Much of this happens under the radar, invisible to the judges and case planners who believe they have the power to permanently dissolve blood ties by legal means.
Time and again, family ties prove more enduring than court orders and Uniform Case Record Permanency Planning Goals. The bonds between parents and children often transcend the most difficult circumstances: poverty, illness, homelessness. Why would this be surprising in light of the lineage of most of the families known to the system? These are families that have maintained cohesion and identity despite multi-generational histories of slavery, colonization and genocide.
A more just, effective and reality-based child-welfare system could be grounded in joining with and building upon the enormous strengths of families in our communities. This is not as difficult or idealistic as it might sound. Enfranchising families and communities in public efforts to protect children begins simply with listening to parents and youth. And there is also a growing body of evidence that listening to and valuing family voices can lead to improved outcomes for children. In close to 20 years of listening to parents and youth at CWOP, some recurring ideas and models of service have emerged:
But perhaps the best way to avoid broken adoptions is to prevent children from unnecessarily entering foster care in the first place. In general, CWOP has an organizational commitment to models of Preventive Services that are community-driven.

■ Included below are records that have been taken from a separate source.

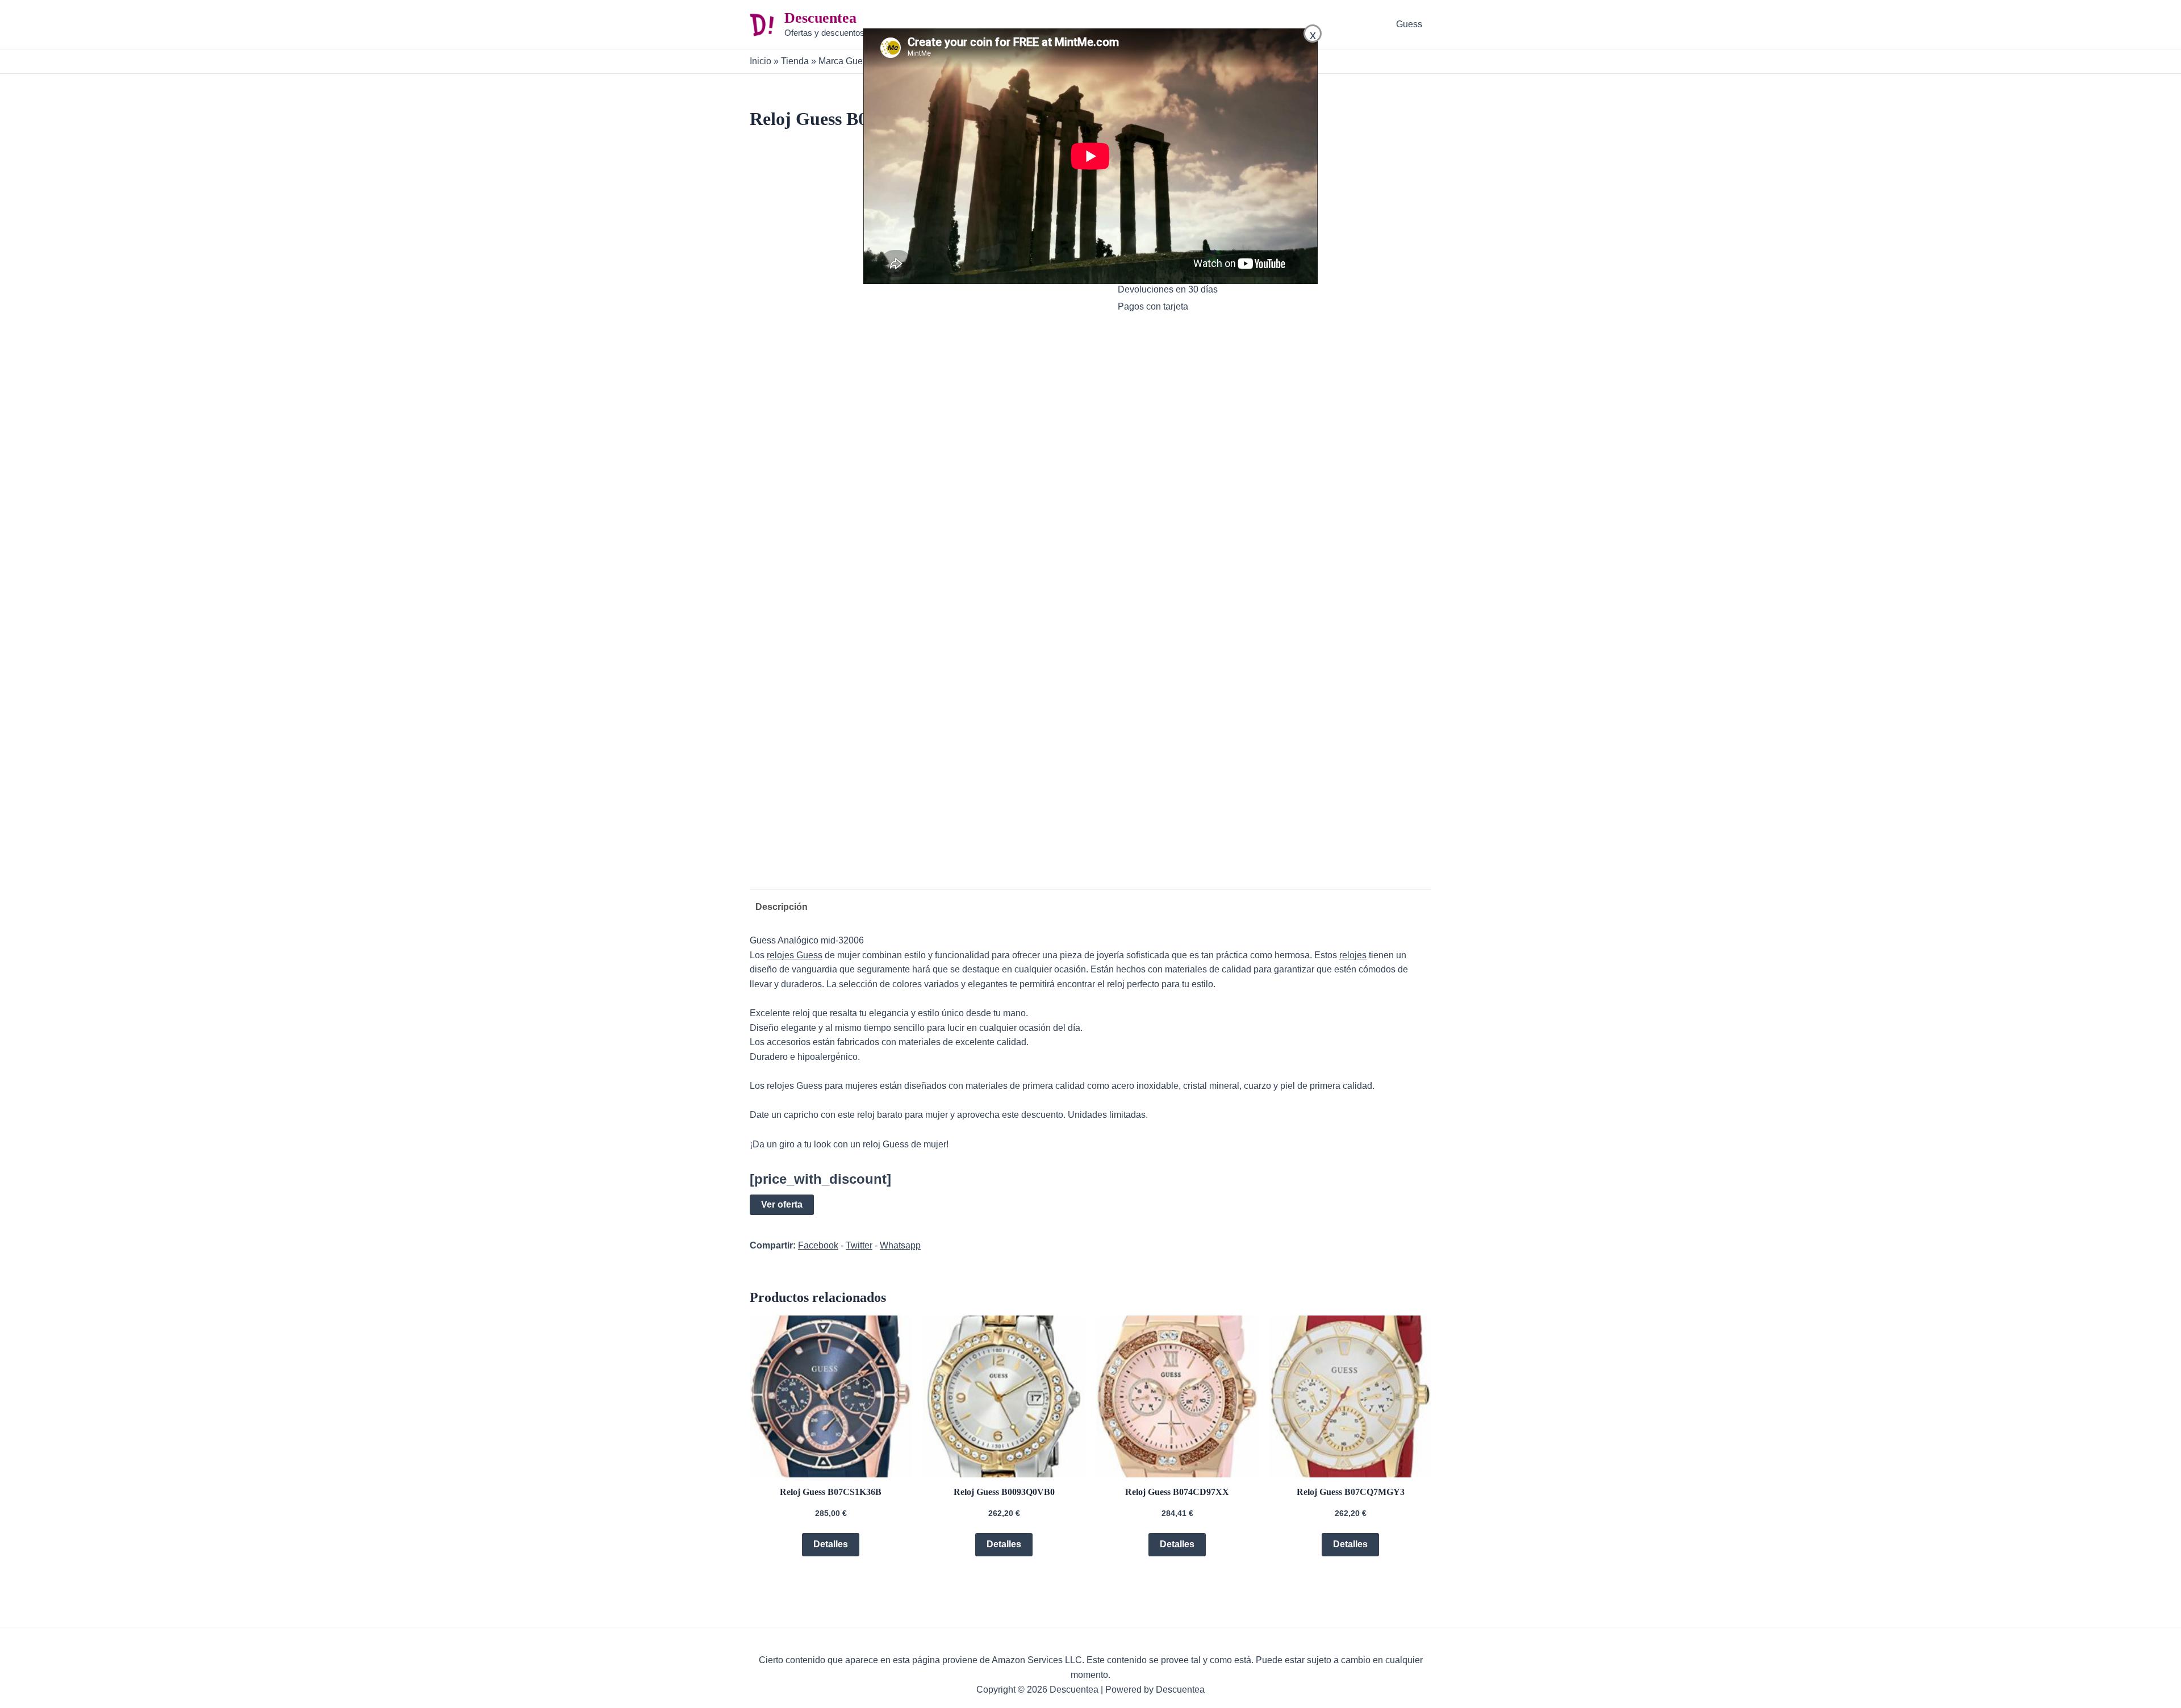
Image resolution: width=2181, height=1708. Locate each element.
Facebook (818, 1245)
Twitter (859, 1245)
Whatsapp (900, 1245)
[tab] (779, 907)
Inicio (760, 61)
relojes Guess (794, 955)
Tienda (795, 61)
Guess (1409, 24)
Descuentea (820, 18)
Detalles (830, 1544)
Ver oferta (782, 1204)
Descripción (781, 907)
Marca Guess (845, 61)
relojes (1353, 955)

CWOP was a founding member of the Highbridge Partnership for Family Supports and Justice, also known as the Bridge Builders.
At the Bridge Builders’ inception, the Highbridge community in the South Bronx had the highest rates of reports to State Central Register and of foster care placement in New York City. Through a coalition of funders, service providers and public agencies including ACS—and co-led by community residents—the Bridge Builders stationed family support workers in local public schools, provided pre-court legal services to families at the first point of contact with ACS, gave small grants for both emergencies and for innovative community self-improvement projects and trained dozens of local parents as peer advocates.

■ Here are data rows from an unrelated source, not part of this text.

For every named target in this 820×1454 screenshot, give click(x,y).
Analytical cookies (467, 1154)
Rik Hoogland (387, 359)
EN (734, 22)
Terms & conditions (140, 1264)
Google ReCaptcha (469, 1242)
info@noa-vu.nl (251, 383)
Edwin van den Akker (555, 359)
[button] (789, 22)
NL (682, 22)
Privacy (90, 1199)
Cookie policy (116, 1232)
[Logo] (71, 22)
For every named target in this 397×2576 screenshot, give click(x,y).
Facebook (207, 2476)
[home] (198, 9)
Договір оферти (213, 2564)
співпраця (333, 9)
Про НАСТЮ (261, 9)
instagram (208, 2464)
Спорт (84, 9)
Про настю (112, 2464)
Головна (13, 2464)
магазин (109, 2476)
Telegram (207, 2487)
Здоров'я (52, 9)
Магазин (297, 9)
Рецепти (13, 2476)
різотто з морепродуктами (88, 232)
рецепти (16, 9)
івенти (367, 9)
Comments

The Chapin Hall Center of the University of Chicago was retained to study and evaluate the impact of this coordinated approach; 2008, the year when the Bridge Builders was last fully funded, was marked by a 28 percent decline in foster care placements during a period of time when the Bronx as a whole showed a 2 percent decline and the city as a whole showed a slight increase.

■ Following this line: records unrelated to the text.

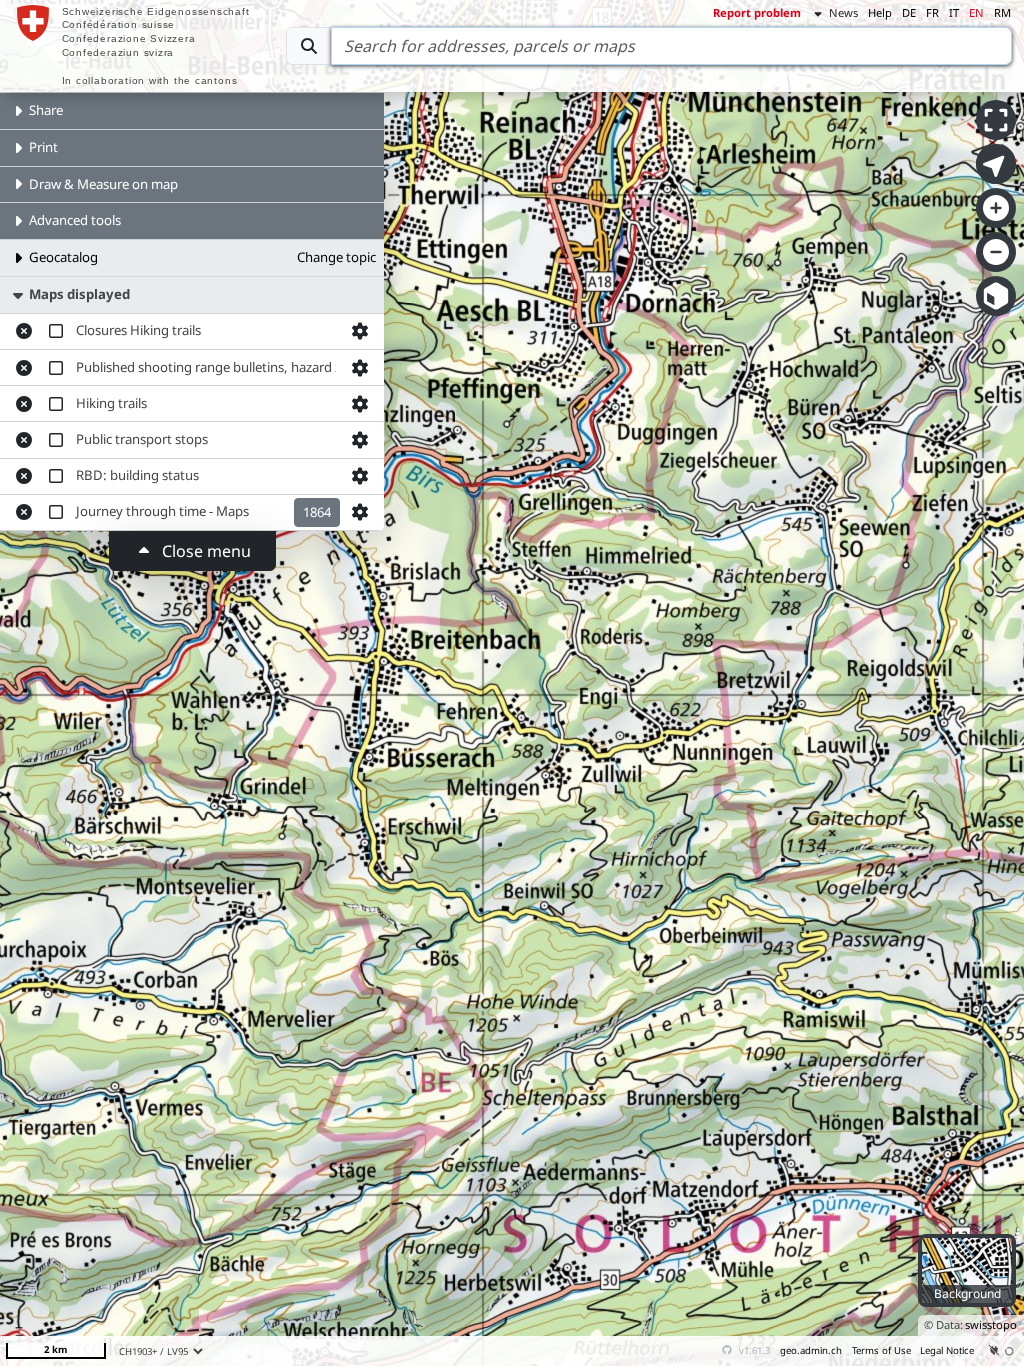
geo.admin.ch (811, 1350)
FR (932, 12)
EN (976, 12)
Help (880, 12)
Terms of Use (881, 1350)
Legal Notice (947, 1350)
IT (954, 12)
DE (909, 12)
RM (1002, 12)
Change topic (336, 257)
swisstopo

It was New York State that led the nation in creating a dedicated funding stream for Preventive Services, and the models of service that have proved sustainable and have consistently garnered national acclaim have been home-grown, rooted in their own communities of origin and led by persons with a deep understanding of the needs of their own communities and families.
It is time again for New York City to lead, not follow, national trends. We would spend far less time trying to quantify and fix broken adoptions if we invested more time and public resources in partnering with families and communities in their efforts to protect and nurture their own children, from day one.